§ **Exercise description**
Give back, word for word, the lines in the listing below from the one holding "has width=1680, height=988." down to the one holding "Given: Open the font size dropdown", both ends included.

§ **Information provided**
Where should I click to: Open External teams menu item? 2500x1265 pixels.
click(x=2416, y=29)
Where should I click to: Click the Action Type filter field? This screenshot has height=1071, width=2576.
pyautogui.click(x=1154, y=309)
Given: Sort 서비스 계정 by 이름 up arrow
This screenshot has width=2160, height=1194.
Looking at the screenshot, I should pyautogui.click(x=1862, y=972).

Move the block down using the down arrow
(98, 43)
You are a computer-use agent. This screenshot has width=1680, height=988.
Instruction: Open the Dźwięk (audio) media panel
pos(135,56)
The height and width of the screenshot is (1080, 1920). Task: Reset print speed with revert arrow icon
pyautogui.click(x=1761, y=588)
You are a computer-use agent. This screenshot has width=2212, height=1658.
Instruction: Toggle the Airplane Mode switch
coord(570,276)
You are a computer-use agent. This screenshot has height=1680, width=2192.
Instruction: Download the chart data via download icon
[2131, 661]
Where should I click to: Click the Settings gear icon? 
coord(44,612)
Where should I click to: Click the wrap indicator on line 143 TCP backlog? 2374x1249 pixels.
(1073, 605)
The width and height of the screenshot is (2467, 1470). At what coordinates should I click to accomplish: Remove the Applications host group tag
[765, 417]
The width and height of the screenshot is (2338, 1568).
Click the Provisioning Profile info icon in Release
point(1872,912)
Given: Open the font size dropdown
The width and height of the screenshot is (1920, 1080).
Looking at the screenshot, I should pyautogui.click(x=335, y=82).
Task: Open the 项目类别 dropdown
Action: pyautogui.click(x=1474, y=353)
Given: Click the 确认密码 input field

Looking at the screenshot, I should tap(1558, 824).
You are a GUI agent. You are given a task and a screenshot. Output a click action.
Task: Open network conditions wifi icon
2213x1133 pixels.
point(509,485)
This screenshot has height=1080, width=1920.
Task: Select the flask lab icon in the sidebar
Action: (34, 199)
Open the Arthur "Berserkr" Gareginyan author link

§ **Completed exercise**
You are a computer-use agent. This screenshot has width=1680, height=988.
Instruction: Open the Dźwięk (audio) media panel
pos(135,56)
The height and width of the screenshot is (1080, 1920). Task: Reset print speed with revert arrow icon
pyautogui.click(x=1761, y=588)
You are a computer-use agent. This screenshot has width=2212, height=1658.
Instruction: Toggle the Airplane Mode switch
coord(570,276)
You are a computer-use agent. This screenshot has height=1680, width=2192.
Instruction: Download the chart data via download icon
[2131, 661]
Where should I click to: Click the Settings gear icon? 
coord(44,612)
Where should I click to: Click the wrap indicator on line 143 TCP backlog? 2374x1249 pixels.
(1073, 605)
The width and height of the screenshot is (2467, 1470). At what coordinates should I click to accomplish: Remove the Applications host group tag
[765, 417]
The width and height of the screenshot is (2338, 1568).
Click the Provisioning Profile info icon in Release
point(1872,912)
Given: Open the font size dropdown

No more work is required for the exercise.